Abstract:
ABSTRACT
FASTING AS DISSENT: EXAMINING THE BODY DISCOURSES
AND PUBLICITY OF MAHATMA GANDHI AND
IROM SHARMILA
by
Arjun Buxi
Master of Arts in Communication Studies
California State University, Chico
Summer 2011
In this thesis, I explore the efficacy of hunger striking as a method of exposing
the unjustness of a powerful, repressive State. I confront the exclusion of oppressed
minorities from the arena of public debate based on the attributes that make them ‘different.’
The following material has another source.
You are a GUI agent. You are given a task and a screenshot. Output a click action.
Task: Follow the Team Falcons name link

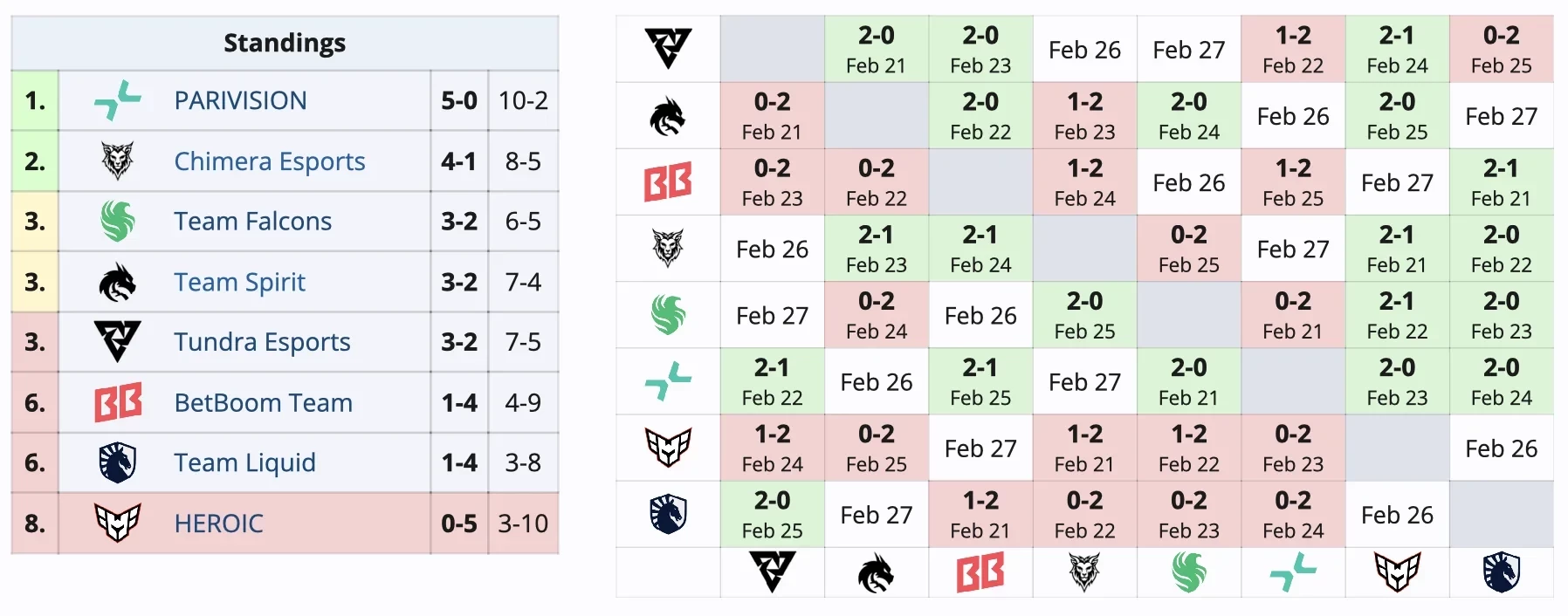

As recourse, I argue that the minority dissident’s last resort for resisting the
State is the creation of bodily discourses and a spectacle of his/her suffering. However,
what are the effects of the minority hunger striker’s attributes of ‘difference’ on his/her
fast? Conversely, what are the effects of fasting on behalf of a minority group? I attempt
to advance some answers to those questions through a comparative analysis between
Mahatma Gandhi and Irom Sharmila, who respectively fasted on behalf of, and as a
member of, an oppressed minority. Through analysis of news media discourses,
documentary footage, and biographies, this thesis examines the implications of a hunger
striker’s battle for autonomy while imprisoned and subverted by the State, and his/her
efforts to gain publicity and sympathy from an audience.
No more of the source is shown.